Mehmet Taşkıran
Rize’nin Velâ köyünde doğdu. Velâ grubuyla birlikte İzmit- Kandıra’ da bulunan İpsiz Recep çetesine katıldı. Düzenli ordunun kurulmasıyla birlikte yine aynı taburda hep bir arada savaştılar. Kararlı, arkadaşlığına ve dostluğuna sadık bir yapıya sahip olması onu çete içerisinde güven duyulan bir şahsiyet yaptı. Onunla omuz omuza savaşmak, arkadaşlarına güven duygusu veriyordu.
Kandıra’nın Yunan işgalinden kurtarılması için yapılan baskınlardan, iç isyanların bastırılmasına kadar pek çok muharebeye katıldı. Yaralanan arkadaşlarını savaş meydanından çıkarmada tereddüdü görülmemişti. Sakarya cehenneminin gece baskınlarında hep önde idi. Sal ile Sakarya’nın batı kıyısına geçen Mehmet Taşkıran ve arkadaşları, baskından sonra aldıkları silah ve cephanelerle birlikte tekrar doğu yakasına geçmektedirler.
Bir defasında baskın dönüşü, düşman takibi sırasında vurulan arkadaşı ona seslenir.
- _Mehmet! Vuruldum. Kalkamıyorum.
Arkasına dönen Mehmet Taşkıran kurşun vızıltıları arasında bir arkadaşının yerde kıvrandığını görür. Dakikalar hatta saniyeler önemlidir. Çünkü çete vurmuş, şimdi süratle çekilmelidir. Ancak Mehmet Taşkıran geri dönüp yaralıyı sırtlayarak, büyük bir azim ve inançla arkadaşlarına yetişir.
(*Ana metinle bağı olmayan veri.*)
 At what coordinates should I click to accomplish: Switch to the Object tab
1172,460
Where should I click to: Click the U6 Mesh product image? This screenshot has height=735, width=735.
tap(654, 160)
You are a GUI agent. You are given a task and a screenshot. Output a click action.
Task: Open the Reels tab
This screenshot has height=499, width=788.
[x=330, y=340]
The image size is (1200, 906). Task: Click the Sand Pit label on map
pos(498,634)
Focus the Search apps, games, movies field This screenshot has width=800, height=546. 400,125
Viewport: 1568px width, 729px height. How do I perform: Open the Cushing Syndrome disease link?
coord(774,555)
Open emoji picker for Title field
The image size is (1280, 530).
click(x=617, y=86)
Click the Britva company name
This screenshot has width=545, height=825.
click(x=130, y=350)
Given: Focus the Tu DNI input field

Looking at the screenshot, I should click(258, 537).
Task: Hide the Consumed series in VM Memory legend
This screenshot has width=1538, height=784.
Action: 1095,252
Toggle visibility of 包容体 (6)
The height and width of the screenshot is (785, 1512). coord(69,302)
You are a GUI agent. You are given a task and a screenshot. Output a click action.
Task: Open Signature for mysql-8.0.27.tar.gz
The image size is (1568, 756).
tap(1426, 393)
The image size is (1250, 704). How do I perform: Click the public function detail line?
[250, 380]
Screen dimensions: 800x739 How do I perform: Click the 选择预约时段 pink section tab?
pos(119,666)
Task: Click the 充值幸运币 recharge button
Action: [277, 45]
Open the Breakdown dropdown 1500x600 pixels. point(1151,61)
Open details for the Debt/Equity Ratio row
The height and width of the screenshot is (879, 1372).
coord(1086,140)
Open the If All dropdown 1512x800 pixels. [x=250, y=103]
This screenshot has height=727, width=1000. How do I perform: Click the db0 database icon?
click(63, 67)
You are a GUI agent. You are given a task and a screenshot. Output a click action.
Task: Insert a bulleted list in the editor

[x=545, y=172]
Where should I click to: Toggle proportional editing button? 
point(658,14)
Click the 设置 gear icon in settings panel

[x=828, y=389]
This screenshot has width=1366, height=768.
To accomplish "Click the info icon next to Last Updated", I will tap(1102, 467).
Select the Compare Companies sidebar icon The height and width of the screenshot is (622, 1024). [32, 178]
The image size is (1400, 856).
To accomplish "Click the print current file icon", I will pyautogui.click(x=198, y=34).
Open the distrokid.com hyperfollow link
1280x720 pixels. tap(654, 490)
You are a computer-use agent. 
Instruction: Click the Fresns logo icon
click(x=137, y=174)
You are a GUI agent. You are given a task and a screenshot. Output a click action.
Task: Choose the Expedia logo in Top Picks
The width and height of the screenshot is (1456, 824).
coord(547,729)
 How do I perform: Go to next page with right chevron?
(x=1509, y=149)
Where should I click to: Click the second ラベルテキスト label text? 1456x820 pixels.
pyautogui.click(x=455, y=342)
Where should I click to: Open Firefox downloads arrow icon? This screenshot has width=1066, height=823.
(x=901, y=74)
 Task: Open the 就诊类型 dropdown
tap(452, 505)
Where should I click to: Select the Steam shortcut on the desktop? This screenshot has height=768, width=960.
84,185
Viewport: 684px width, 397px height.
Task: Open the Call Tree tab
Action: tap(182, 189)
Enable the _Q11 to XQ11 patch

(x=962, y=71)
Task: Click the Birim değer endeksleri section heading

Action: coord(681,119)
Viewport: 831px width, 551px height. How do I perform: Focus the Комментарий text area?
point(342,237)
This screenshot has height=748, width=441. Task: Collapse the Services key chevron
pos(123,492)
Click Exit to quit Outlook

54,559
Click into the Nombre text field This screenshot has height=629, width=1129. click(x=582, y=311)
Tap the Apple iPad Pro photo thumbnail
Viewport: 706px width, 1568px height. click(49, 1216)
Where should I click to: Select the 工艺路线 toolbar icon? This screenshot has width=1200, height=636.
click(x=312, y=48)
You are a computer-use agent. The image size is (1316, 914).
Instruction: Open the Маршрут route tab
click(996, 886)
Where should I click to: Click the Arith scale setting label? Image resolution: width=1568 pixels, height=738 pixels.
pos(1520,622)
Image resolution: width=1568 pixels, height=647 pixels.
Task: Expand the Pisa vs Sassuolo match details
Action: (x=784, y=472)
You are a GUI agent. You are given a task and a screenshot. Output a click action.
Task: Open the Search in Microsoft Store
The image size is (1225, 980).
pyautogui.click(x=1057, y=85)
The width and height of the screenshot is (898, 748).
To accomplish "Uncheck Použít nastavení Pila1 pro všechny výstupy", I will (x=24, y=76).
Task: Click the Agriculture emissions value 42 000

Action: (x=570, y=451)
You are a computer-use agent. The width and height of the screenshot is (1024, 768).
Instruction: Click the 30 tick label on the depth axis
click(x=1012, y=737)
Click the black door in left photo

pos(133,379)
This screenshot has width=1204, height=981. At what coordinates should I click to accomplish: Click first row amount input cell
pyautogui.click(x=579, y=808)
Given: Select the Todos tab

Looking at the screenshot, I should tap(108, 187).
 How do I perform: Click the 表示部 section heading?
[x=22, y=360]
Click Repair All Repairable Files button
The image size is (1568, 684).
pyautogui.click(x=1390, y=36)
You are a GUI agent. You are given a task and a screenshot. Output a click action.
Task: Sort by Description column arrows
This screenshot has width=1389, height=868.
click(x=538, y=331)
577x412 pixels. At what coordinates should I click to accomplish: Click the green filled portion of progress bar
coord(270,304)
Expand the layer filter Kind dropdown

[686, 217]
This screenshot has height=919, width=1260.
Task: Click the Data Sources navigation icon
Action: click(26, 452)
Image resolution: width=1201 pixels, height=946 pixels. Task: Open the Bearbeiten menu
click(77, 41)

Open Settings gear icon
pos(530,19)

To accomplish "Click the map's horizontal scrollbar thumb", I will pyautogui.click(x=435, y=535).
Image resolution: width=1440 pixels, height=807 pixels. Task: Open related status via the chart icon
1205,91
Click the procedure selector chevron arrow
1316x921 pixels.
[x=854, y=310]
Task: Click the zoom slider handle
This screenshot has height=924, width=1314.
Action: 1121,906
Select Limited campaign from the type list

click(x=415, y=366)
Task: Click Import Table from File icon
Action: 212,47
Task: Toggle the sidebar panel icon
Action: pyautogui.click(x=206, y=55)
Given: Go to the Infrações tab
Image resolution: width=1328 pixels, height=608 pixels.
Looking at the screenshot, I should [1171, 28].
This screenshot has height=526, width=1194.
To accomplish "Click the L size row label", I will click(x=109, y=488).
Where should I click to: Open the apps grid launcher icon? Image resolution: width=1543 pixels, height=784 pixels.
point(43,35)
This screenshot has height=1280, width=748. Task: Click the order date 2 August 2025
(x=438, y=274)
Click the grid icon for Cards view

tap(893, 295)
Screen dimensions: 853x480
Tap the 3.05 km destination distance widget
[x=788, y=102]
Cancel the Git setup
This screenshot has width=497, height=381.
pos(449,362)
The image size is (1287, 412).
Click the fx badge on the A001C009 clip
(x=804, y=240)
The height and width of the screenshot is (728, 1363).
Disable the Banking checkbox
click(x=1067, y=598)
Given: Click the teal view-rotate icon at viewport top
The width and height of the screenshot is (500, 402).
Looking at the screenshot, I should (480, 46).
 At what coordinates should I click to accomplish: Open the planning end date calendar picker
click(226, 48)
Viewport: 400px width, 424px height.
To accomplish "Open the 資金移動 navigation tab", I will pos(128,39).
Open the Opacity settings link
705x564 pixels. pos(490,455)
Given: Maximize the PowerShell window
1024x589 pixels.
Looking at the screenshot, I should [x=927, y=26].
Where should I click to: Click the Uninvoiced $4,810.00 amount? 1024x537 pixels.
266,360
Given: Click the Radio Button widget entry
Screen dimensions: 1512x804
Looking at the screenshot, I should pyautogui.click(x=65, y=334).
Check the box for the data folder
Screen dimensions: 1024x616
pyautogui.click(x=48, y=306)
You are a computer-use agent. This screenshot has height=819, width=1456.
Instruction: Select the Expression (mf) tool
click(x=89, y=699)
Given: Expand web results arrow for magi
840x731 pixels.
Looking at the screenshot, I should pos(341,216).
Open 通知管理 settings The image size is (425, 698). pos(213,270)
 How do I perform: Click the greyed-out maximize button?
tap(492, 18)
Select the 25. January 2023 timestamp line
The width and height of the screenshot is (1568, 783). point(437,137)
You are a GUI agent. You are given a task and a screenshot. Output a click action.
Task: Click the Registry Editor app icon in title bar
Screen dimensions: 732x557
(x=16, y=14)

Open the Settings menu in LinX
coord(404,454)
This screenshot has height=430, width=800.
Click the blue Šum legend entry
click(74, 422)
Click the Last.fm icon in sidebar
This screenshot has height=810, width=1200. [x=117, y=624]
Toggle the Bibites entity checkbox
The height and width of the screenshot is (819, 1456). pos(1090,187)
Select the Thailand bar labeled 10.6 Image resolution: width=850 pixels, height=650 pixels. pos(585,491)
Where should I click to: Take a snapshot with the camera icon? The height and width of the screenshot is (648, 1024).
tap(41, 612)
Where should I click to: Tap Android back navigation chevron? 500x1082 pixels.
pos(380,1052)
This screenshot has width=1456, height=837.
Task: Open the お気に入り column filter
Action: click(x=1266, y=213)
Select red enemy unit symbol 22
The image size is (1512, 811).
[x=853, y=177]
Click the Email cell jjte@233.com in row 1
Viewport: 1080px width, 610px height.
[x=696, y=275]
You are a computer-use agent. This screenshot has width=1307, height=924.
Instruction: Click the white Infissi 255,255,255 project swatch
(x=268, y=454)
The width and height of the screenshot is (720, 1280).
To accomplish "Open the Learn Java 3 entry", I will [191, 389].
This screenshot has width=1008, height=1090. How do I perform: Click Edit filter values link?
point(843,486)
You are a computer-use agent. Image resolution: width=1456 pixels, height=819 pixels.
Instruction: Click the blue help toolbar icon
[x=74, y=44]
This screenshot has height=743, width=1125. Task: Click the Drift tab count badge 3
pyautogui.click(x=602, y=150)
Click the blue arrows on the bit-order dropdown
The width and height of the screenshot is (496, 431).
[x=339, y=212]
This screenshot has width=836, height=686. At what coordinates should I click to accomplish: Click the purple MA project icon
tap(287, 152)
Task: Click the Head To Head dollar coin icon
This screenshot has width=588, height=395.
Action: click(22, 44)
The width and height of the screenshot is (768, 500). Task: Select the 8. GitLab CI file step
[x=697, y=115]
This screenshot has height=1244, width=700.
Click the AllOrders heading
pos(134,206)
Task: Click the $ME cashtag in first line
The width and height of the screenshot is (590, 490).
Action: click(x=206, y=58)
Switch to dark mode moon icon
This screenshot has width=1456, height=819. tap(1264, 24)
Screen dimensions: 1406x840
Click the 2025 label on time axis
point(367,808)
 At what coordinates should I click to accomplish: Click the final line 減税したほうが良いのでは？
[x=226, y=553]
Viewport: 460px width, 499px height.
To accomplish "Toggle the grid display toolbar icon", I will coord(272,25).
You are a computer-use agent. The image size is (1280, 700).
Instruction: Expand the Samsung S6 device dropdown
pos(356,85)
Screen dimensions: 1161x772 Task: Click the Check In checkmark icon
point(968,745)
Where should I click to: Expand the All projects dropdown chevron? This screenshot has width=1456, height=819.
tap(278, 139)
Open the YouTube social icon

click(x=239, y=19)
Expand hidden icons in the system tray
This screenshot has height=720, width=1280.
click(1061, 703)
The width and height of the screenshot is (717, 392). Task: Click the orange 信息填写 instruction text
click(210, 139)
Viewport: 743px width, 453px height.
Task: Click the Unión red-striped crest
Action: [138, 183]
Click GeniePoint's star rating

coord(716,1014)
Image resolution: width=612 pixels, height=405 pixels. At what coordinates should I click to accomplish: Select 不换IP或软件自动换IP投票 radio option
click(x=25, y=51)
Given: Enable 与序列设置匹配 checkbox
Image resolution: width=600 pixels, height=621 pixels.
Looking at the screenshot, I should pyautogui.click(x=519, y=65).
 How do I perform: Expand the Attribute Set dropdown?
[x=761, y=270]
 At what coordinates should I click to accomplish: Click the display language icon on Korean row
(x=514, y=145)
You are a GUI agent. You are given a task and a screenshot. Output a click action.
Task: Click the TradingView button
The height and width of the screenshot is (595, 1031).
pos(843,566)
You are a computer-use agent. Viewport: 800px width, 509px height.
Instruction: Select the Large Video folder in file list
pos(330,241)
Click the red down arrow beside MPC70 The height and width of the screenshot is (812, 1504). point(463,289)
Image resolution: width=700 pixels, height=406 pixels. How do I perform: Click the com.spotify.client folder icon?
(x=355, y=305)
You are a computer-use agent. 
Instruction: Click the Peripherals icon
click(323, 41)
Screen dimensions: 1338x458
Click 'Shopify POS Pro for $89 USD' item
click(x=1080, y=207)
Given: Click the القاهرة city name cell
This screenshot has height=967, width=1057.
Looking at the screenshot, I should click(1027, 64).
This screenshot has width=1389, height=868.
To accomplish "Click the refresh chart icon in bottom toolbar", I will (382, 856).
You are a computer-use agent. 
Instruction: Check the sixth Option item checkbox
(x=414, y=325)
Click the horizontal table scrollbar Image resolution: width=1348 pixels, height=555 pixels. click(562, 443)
Hep birlikte sallarla yine Sakarya’ nın doğusuna geri dönerler.
26 Ağustos 1922′ de Sakarya’nın batısına 41. Alayın 3. Taburu olarak son defa geçerler. Artık “vur-kaç yok, vur-vur “ vardır. İşgalciler Afyon ovasına doğru sürülmeye başlanmıştır. Afyon ovası 30 Ağustos 1922′ de büyük bir meydan savaşma sahne olur. Yurdunu, namusunu, toprağını savunanlarla istilacıların savaşı. Sonuç bellidir ve zafer Anadolu Türklüğünundur. Afyon’daki meydan muharebesinin ardından Türk ordusu artık Akdeniz’e doğru nihai zafere koşmaktadır. Büyük Zafere. Bağımsızlığa.
Zaferden sonra köyüne döndü. 1963 yılında öldü. Mezarı Velâ (Veliköy) dadır.